Levine, a 1990 graduate of the UI Writers' Workshop, has been a permanent faculty member in the program since 1999. He has written three books of poetry, "Enola Gay," "Debt" and "Capital." His poems have been published in numerous periodicals, including Antioch Review, Boston Review, Epoch, Indiana Review, Iowa Review, The New Republic, The New Yorker, The Paris Review, Ploughshares and The Threepenny Review.

A graduate of Brown University, Levine has received a fellowship from The National Endowment for the Arts and a grant from the Canada Arts Council. He was an Alfred Hodder Fellow at Princeton University from 1994-95. His poem "Capitalism" earned a Pushcart Prize in 1994. Levine also received a Whiting Writer's Award in 1993.

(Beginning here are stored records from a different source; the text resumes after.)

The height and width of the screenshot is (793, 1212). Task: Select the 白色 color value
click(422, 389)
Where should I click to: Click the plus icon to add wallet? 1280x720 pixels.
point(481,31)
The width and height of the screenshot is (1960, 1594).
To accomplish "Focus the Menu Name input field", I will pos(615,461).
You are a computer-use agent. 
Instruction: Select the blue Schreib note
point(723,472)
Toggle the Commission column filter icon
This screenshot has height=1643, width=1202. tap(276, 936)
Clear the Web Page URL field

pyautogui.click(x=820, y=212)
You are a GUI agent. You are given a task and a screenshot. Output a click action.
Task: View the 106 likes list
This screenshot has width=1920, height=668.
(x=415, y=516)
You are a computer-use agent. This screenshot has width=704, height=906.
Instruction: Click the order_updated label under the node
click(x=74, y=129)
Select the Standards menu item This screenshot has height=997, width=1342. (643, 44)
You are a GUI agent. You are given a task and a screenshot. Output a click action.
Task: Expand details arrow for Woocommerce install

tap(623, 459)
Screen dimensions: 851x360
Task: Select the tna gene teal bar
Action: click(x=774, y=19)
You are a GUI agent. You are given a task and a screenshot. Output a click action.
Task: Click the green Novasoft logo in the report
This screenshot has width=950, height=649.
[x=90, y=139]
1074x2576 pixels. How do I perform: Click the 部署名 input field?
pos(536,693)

In addition to his works of poetry, Levine has written prose pieces for The New Yorker, Men's Journal, Outside and Metropolis. He is currently a contributing writer for The New Yorker and a Contributing Editor for Outside and Men's Journal.

Before returning to the Writers' Workshop, Levine taught at Murray State University, Princeton and the University of Montana.

Douglas published her first novel, "A Family's Affairs," in 1962. She has written five other novels, "Where the Dreams Cross," "Apostles of Light," "The Rock Cried Out," "A Lifetime Burning" and "Can't Quit You, Baby." Her other books of fiction include "Black Cloud, White Cloud," "The Magic Carpet" and "Truth: Four Stories I'm Finally Old Enough to Tell." She is currently writing a book about the craft of fiction.

Douglas's short story "Grant" was selected for the 1996 "O. Henry Prize Stories" and the 1996 collection of "Best New Stories from the South." The 1997 collection of "Best New Stories from the South" included her story "Julia and Nellie."

A visiting professor this semester in the Writers' Workshop, Douglas has previously taught at Northeast Louisiana University, the University of Mississippi, the University of Virginia, Hollins College and Millsaps College. In May she received a Literature Award from the American Academy of Arts and Sciences. She has also received awards from the Fellowship of Southern Writers and the Mississippi Institute of Arts and letters. She holds honorary degrees from the University of the South and Millsaps College.